Les Chants insensés qu’Isidore draine de la noirceur des âmes sont un dénominateur commun à toute une génération artistique. Dali et Magritte en ont esquissé quelques dessins, Modigliani en avait toujours un exemplaire sur lui, Alfred Jarry lui reconnaissait son humour dans l’horreur, Leon Bloy le décrit comme de la « lave liquide, insensée, noire et dévorante ». Le Romantisme atteint son paroxysme grâce à A. Breton et L. Aragon qui lisaient les sombres vers à la lumière d’une bougie dans l’ombre des tranchées en 1917. Les Chants de Maldoror aujourd’hui se démarquent toujours par leur jouissive noirceur jamais égalée, et Ducasse reste encore le génie-roi de cette sous-culture. Ce livre restera dans l’histoire et survivra à la fluctuation des modes au même titre que Nietzsche, Rimbaud ou Baudelaire, car ce qui fait durer une œuvre, c’est sa férocité, ce en quoi elle excelle. Il n’y a qu’à considérer le prestige de l’Evangile pour s’en rendre compte, ce livre agressif et venimeux.

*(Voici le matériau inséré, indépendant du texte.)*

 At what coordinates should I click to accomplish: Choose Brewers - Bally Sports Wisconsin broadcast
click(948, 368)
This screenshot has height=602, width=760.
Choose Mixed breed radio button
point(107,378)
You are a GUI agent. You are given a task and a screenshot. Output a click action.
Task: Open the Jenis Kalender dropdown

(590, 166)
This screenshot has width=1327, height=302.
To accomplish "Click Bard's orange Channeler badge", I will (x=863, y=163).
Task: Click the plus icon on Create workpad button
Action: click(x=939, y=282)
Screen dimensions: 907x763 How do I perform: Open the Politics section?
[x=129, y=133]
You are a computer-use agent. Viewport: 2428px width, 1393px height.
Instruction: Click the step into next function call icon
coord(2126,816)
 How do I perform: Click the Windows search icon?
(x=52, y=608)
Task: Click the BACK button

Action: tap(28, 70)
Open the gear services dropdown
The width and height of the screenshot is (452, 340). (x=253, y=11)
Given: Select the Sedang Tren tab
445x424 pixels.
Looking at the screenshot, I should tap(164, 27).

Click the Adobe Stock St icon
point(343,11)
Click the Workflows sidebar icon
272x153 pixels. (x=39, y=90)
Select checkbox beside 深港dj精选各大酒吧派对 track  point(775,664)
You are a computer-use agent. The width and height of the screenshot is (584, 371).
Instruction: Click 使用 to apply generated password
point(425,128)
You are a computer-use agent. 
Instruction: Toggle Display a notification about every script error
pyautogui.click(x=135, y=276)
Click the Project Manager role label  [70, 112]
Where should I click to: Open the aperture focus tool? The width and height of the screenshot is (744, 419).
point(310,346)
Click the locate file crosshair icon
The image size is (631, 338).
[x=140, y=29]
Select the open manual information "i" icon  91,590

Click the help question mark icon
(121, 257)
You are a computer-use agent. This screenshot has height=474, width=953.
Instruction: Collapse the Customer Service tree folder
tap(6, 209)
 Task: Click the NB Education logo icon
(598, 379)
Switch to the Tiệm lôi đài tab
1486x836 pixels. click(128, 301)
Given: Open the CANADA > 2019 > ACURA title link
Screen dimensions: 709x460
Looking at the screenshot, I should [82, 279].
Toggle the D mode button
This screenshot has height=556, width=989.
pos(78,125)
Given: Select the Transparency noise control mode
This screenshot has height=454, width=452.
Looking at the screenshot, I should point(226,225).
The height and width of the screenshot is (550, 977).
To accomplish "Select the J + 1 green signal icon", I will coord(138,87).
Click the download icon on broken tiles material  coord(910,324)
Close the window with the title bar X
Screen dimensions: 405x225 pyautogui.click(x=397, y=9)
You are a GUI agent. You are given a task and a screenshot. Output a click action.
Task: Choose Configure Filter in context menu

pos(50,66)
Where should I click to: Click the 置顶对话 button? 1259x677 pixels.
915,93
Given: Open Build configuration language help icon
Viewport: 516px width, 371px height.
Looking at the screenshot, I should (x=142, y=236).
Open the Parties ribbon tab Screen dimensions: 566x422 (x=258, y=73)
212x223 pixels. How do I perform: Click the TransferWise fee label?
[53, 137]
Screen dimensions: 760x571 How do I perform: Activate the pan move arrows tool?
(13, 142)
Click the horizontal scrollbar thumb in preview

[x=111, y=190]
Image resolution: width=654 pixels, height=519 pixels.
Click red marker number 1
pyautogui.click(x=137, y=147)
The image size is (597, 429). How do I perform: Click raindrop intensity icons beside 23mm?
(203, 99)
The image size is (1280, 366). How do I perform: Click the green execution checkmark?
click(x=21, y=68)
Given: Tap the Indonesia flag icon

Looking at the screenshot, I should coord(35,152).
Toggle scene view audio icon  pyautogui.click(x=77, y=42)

Hier comme aujourd’hui, nombreux sont ceux qui cherchent en la littérature un Livre nouveau, une Bible unificatrice. Rendons justice au génie, Ducasse nous a écrit ce livre qui pourrait unir les humains. Il est une plongée dans la profondeur abyssale de l’être humain et sa cruauté, qui est bien plus proche qu’on ne le croit. Lire l’horreur des Chants de Maldoror est une introspection bénéfique, une souffrance obligatoire car rien ne dessèche tant un esprit que sa répugnance à concevoir des idées obscures. Si Nietzsche peut affirmer avec tant d’assurance que Dieu est mort, c’est parce qu’il a sans doute été témoin de l’horrible theïcide qu’est ce livre. Parce que c’est bien là l’objectif de Ducasse, punir notre bonheur en nous inoculant ses angoisses, plus contagieuses que ses douleurs. Ainsi, Maldoror, cette bête immonde, vient de sa plume détruire l’humanité et les cieux, car c’est un stoïcien du crime, un Marc Aurèle avec un poignard.